Scientists from the Max F. Perutz Laboratories (MFPL) of the University of Vienna and the Medical University of Vienna have identified a specific enzyme, histone deacetylase 2 (HDAC2), as essential for brain development. The findings published in Development are important to advance the development of new drugs to treat neurological diseases.
A group of proteins, the histone deacetylases (HDACs), have been on the watch list of scientists worldwide for more than two decades. This attention is owed to their important function in epigenetics: histone deacetylases coordinate the transcription of genetic information and play an important role in the development of diseases such as cancer and neurodegenerative disorders.
HDACs inhibitors have already been applied therapeutically. However, recent studies show that the 18 variants of HDACs known in humans have individual roles in different cell types. Christian Seiser and his team at the Max F. Perutz Laboratories (MFPL) of the Medical University of Vienna, for example, recently demonstrated that deactivating HDAC1 actually accelerates skin tumor development -- a vital finding that has to be taken into account when developing new drugs to treat skin tumors.
HDAC2 is crucial for survival
In their new study supported by the Austrian Genome research program GEN-AU and the FWF Christian Seiser and his team show that HDAC2 plays a key role in brain development.
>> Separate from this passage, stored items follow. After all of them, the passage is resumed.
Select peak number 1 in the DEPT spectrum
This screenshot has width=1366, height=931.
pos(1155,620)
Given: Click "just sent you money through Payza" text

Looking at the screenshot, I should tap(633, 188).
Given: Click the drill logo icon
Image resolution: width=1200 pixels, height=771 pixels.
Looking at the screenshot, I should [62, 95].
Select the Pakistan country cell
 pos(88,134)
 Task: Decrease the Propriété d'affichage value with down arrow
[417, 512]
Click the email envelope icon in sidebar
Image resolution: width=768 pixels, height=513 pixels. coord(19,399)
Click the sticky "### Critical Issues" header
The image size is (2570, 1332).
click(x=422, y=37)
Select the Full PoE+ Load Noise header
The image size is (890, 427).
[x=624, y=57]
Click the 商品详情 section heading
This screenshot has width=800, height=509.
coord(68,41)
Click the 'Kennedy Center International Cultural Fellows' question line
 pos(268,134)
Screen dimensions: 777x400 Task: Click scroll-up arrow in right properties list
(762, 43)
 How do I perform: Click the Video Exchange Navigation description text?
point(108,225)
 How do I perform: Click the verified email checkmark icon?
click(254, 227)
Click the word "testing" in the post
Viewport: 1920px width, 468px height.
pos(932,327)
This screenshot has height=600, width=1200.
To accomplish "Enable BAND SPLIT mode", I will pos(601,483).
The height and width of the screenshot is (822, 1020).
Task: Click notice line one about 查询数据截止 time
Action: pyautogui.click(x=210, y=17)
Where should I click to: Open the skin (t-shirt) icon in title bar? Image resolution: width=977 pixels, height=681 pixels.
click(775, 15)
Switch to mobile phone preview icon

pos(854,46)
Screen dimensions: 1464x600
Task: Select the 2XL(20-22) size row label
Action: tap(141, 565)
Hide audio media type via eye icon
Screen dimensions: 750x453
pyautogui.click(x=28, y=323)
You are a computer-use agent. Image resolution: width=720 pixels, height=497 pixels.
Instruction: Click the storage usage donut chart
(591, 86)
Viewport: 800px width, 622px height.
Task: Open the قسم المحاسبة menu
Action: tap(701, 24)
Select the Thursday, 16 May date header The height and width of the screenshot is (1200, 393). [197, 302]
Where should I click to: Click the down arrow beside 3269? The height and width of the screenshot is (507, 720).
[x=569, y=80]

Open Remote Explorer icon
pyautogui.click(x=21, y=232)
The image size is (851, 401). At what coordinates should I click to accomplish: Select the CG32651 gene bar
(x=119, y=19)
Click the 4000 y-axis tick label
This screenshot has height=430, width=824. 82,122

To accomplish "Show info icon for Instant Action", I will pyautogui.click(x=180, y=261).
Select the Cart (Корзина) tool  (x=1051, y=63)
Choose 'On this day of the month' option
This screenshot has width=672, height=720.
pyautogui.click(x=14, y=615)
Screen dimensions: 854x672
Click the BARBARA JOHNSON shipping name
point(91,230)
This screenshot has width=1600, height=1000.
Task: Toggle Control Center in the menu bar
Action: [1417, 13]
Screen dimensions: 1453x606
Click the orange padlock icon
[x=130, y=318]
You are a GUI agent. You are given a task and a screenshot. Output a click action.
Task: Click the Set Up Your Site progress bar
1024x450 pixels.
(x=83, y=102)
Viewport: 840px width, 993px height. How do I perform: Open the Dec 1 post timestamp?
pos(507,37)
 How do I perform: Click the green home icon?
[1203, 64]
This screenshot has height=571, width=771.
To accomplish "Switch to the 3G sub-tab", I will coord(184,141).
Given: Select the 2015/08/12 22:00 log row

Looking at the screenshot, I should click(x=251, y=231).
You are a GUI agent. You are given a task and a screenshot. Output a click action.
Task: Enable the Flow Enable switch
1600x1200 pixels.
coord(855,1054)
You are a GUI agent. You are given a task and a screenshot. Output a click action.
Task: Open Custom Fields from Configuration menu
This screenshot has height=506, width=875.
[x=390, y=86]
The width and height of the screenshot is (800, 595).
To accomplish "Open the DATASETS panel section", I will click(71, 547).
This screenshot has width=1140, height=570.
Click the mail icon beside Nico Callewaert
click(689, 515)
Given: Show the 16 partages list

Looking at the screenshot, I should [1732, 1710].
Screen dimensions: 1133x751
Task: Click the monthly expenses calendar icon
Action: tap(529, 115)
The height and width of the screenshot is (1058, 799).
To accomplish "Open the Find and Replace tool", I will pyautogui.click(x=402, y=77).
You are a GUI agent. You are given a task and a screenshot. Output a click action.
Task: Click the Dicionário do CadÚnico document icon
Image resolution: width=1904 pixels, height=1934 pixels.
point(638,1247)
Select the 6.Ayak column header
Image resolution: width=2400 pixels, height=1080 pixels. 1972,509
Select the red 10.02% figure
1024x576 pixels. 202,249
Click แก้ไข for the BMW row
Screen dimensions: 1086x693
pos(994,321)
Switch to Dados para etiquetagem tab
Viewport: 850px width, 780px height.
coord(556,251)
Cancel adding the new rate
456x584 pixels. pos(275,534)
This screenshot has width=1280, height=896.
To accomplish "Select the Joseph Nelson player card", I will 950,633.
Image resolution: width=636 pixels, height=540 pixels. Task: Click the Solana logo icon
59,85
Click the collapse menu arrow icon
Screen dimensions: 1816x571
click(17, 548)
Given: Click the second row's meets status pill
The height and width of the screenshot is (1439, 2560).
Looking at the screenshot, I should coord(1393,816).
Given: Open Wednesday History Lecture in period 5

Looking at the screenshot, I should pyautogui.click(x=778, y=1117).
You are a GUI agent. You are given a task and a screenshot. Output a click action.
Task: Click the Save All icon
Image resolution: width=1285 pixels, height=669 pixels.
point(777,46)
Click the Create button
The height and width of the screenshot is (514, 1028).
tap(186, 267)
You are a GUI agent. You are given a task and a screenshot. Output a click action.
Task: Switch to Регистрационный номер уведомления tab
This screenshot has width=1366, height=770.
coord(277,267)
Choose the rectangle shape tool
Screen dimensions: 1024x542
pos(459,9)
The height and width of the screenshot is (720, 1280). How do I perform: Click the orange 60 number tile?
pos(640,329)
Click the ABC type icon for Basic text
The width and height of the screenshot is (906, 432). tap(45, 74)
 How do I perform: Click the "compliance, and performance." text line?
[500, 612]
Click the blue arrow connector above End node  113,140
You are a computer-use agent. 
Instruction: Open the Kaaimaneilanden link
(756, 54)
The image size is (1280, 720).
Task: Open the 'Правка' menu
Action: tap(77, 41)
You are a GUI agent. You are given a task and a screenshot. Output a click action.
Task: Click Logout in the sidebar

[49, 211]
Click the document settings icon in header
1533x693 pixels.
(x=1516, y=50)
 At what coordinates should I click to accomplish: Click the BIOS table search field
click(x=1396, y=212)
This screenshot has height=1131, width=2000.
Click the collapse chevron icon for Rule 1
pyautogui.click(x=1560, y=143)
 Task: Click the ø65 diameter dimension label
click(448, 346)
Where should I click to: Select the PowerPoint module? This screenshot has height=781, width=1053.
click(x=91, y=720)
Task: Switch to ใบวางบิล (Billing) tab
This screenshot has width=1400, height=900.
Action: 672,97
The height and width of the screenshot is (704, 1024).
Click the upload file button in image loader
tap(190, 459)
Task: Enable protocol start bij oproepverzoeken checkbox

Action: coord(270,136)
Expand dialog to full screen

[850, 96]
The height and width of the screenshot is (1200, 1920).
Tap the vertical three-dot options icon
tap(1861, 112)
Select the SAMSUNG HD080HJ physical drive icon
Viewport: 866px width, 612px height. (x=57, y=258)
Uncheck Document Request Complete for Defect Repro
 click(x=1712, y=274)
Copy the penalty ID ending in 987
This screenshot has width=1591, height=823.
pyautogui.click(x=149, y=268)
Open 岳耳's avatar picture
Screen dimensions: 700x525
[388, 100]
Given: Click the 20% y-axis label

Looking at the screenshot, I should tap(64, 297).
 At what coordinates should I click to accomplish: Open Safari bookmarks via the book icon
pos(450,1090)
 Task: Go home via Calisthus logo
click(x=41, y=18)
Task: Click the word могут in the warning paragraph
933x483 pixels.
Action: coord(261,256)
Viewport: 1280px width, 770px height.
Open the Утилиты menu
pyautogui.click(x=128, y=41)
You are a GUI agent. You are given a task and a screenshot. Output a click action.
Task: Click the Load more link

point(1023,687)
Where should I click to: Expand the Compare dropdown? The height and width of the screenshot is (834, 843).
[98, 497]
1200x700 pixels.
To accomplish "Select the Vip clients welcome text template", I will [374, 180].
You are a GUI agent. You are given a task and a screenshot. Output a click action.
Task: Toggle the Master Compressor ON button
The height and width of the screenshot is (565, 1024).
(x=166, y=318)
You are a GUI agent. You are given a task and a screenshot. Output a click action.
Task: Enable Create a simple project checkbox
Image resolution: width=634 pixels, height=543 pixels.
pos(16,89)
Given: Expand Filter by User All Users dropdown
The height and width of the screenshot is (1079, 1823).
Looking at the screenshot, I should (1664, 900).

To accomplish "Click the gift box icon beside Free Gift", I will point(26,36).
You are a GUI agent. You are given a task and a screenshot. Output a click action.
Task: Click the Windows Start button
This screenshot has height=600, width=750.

They investigated the function of the homologs HDAC1 and HDAC2, which have overlapping functions, by completely or partly ablating these enzymes. These two variants had already shown to be important for the development of a normal brain structure during embryogenesis. Indeed, mice did not survive the embryonic stage when both HDAC1 and HDAC2 were completely ablated.
However, in the following experiments it became clear that HDAC2 plays the crucial role in brain development: When HDAC2 function was only partly and HDAC1 function completely ablated, the organisms were viable and fertile. While vice versa, when HDAC2 function was totally and HDAC1 function only partly ablated, the offspring died within one day after birth. These mice were also found to have excessive levels of an enzyme called protein kinase C delta -- later shown to be the reason for the impaired proliferation of progenitor cells into brain cells.
"The neonatal brain is smaller and shows less cell proliferation," explains first author Astrid Hagelkruys, who had successfully defended her PhD just a few days after the paper was accepted by Development. It is still unclear why the offspring die shortly after birth. It is possible that the occurring neurological defects influence, for example, coordination and olfactory recognition which may make the newborns unable to find the way to the mother who could provide them with food.
The impaired cell proliferation and differentiation could be restored by inhibiting or deactivating protein kinase C delta. This data indicates that HDAC2 plays a unique role in controlling cell fate during brain development by regulating key factors such as protein kinase C delta.
Results are important for the development of neurotherapeutic drugs HDAC inhibitors have shown beneficial effects in animal models for the treatment of Alzheimer's disease and Parkinson's disease and they are already approved for the treatment of epilepsy in humans. The results of the scientists from the MFPL may help the development of specific drugs to ameliorate brain function.